## Prompt
A word-for-word copy of the entries is the goal; leave out the pictures.

Data for this task Start Marker

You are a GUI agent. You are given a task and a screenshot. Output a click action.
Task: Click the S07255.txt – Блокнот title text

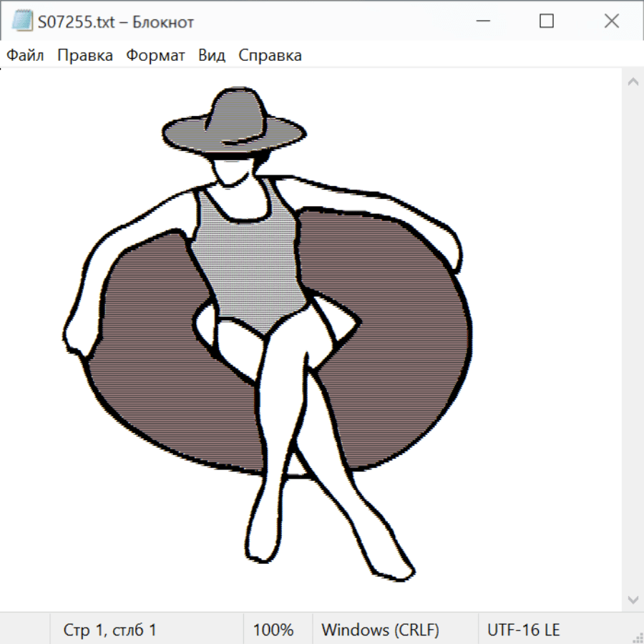pyautogui.click(x=116, y=22)
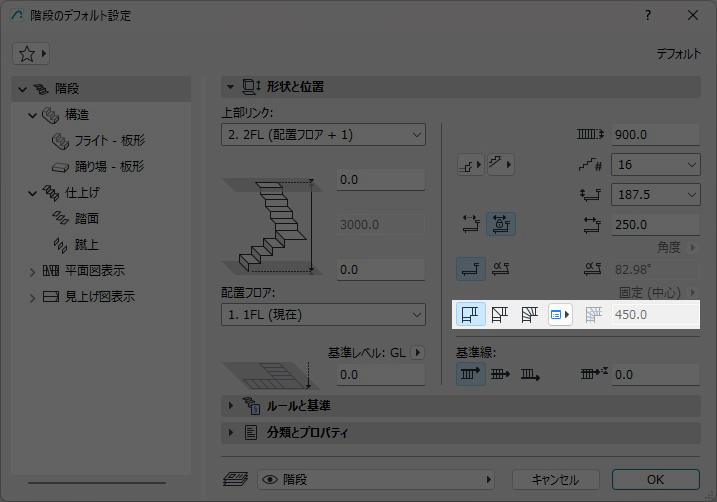Pick the third winder type icon
The width and height of the screenshot is (717, 502).
tap(529, 314)
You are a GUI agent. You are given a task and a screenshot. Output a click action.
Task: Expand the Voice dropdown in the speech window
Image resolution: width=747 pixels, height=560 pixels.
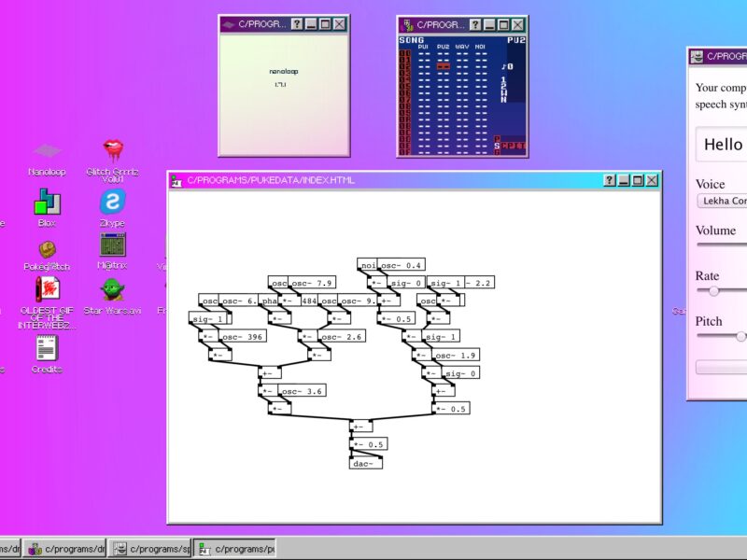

Data for this task End Marker

## Solution for this task
You are a GUI agent. You are given a task and a screenshot. Output a click action.
Task: Click the S07255.txt – Блокнот title text

pyautogui.click(x=116, y=22)
Pick the third winder type icon
The width and height of the screenshot is (717, 502).
tap(529, 314)
You are a GUI agent. You are given a task and a screenshot. Output a click action.
Task: Expand the Voice dropdown in the speech window
Image resolution: width=747 pixels, height=560 pixels.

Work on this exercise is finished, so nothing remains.